Provided passage —
Int J Pharm Pharm Sci, Vol 7, Issue 3, 191-197Original Article
RP-HPLC METHOD FOR SIMULTANEOUS ESTIMATION AND STABILITY INDICATING STUDY OF METFORMIN AND LINAGLIPTIN IN PURE AND PHARMACEUTICAL DOSAGE FORMS
MALLIKARJUNA RAO. N*1, GOWRI SANKAR D2
1Research scholar, Department of Pharmaceutical Sciences, Jawaharlal Nehru Technological University, Kakinada, Andhra Pradesh, India, 2Professor & HOD, Department of Pharmaceutical Analysis & Quality Assurance, University College of Pharmaceutical Sciences, Andhra University, Visakhapatnam, Andhra Pradesh, India.
Email: mallimpharmmba@gail.com
Received: 07 Oct 2014 Revised and Accepted: 29 Oct 2014
ABSTRACT
Objective: The objective of this study was to develop a simple, efficient, specific, precise and accurate Reverse phase High Performance liquid chromatography method for the simultaneous estimation of Metformin and Linagliptin Pharmaceutical Dosage form.
Methods: The separation method was carried out using reverse phase C18 column, Inertsil ODS – 3V (250 mm x 4.6 mm x 5μm). The mobile phase used was a mixture of Phosphate buffer (1.625 g of Potassium Di Hydrogen Ortho Phosphate and 0.3 g of Di Potassium Hydrogen Ortho Phosphate in 550 ml water) pH 4.5 and Acetonitrile in the ratio of 60:40 (v/v) at isocratic mode. The flow rate was 1.0 mL/min, column temperature was 30°C and eluents were monitored at 280 nm using waters 2695 alliance HPLC instrument equipped with the Waters 2998 PDA detector and Empower 2 software.

Record extracts —

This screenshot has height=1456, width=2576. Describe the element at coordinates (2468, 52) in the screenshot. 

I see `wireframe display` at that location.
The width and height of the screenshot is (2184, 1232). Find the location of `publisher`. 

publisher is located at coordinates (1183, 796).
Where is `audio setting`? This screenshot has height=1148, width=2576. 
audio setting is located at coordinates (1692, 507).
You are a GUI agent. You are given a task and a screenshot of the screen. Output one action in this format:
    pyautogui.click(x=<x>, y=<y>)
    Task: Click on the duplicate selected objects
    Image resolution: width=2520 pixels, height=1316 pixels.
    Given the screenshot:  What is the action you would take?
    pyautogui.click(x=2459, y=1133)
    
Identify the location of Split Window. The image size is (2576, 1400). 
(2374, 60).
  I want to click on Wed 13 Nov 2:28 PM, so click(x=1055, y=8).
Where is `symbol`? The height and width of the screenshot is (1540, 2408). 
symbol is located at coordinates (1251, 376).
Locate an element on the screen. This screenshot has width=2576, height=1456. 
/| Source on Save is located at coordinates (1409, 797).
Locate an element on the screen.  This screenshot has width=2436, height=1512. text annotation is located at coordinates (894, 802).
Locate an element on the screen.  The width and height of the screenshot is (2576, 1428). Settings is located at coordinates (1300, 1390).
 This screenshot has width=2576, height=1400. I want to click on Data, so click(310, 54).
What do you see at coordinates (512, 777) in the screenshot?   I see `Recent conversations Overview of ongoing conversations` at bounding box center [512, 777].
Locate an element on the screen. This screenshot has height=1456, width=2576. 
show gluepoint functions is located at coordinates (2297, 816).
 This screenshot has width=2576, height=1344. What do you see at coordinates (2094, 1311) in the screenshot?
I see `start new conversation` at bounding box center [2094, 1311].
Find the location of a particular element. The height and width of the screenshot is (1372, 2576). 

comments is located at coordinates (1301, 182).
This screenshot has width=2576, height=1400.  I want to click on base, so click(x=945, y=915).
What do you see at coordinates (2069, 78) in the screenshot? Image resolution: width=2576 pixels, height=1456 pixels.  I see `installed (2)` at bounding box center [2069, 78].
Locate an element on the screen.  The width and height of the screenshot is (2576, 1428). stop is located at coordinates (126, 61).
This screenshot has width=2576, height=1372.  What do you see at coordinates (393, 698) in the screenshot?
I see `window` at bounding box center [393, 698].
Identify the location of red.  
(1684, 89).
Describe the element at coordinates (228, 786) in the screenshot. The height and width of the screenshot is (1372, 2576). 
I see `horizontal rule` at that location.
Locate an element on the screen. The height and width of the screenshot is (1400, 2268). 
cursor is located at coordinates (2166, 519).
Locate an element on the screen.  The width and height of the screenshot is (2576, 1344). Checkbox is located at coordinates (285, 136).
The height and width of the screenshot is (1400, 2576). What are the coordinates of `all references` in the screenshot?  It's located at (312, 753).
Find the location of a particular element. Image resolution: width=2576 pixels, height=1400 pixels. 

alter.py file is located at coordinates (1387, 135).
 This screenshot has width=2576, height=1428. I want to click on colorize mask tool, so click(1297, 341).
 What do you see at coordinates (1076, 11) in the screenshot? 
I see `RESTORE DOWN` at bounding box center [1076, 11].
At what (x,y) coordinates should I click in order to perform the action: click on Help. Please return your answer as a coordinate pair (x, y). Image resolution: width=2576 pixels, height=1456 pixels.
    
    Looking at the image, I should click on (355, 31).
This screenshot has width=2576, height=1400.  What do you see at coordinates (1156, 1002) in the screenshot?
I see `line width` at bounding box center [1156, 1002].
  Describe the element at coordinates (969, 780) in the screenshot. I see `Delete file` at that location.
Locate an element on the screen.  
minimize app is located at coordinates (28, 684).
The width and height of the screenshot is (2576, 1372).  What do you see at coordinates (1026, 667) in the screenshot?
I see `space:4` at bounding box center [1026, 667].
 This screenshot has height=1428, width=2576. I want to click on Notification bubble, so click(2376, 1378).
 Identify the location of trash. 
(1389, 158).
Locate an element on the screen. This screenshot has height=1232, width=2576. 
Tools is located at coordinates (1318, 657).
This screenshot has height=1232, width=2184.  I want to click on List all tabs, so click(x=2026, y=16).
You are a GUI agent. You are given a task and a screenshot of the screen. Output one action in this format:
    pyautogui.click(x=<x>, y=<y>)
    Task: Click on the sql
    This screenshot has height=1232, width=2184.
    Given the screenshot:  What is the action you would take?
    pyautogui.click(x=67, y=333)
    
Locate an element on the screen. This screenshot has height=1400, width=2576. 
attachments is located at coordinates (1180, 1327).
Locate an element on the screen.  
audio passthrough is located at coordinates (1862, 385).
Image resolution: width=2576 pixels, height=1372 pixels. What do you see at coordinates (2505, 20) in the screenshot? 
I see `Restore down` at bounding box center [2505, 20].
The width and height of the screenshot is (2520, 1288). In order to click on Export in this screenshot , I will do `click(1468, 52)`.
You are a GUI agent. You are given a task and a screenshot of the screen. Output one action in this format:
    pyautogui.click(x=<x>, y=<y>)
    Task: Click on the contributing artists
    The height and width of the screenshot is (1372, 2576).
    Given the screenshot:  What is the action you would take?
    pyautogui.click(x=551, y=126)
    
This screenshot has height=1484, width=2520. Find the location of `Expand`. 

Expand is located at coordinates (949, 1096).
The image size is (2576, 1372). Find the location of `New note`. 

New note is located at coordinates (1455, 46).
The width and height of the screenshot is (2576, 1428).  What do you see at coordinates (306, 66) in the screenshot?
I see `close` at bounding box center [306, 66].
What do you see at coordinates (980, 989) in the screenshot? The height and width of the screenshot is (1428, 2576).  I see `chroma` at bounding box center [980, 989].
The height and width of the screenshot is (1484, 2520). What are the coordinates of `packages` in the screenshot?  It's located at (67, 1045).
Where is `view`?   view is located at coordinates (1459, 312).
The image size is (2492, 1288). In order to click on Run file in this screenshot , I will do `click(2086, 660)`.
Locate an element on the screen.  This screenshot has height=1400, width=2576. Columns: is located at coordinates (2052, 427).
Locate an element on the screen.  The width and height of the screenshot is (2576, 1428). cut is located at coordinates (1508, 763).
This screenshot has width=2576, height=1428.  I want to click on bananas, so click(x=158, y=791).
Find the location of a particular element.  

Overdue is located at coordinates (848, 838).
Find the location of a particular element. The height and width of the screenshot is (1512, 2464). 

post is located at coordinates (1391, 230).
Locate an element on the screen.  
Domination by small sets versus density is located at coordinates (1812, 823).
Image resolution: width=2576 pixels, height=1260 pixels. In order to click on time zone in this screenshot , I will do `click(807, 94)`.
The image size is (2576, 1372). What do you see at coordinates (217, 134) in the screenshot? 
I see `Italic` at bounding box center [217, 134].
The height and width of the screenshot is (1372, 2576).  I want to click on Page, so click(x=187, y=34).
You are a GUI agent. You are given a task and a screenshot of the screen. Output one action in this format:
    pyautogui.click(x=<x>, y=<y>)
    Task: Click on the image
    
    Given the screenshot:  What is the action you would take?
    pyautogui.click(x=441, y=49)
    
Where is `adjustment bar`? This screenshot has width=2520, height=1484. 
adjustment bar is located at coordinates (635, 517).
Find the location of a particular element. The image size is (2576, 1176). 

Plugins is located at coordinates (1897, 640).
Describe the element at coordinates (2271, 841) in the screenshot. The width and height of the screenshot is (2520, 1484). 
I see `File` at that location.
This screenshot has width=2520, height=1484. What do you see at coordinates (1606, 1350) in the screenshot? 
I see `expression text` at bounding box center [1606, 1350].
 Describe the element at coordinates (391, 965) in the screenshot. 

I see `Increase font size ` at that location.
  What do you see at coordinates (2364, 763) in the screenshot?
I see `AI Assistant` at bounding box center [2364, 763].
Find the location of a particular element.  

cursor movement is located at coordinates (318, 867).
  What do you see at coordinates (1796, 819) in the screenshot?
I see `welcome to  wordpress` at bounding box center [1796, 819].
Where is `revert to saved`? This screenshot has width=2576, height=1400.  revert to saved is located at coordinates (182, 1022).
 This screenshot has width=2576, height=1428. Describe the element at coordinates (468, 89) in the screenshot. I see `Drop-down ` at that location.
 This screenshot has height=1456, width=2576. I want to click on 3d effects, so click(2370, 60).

Required action 1 —
Using the HPLC abstract, say whether each statement agrees with it, answering yes or no and quoting the words that decide it: (a) The column was held at 40°C. (b) The mobile phase was run in isocratic mode. (c) The eluents were monitored at 280 nm.
Required action 2 —
Answer these from the HPLC abstract:
(a) On what date was the work received?
(b) At which university is the author marked 1 a research scholar?
(c) What flow rate was used?

Answer box 1 —
(a) No: "column temperature was 30°C"
(b) Yes: "in the ratio of 60:40 (v/v) at isocratic mode"
(c) Yes: "eluents were monitored at 280 nm"

Answer box 2 —
(a) 07 Oct 2014
(b) Jawaharlal Nehru Technological University, Kakinada
(c) 1.0 mL/min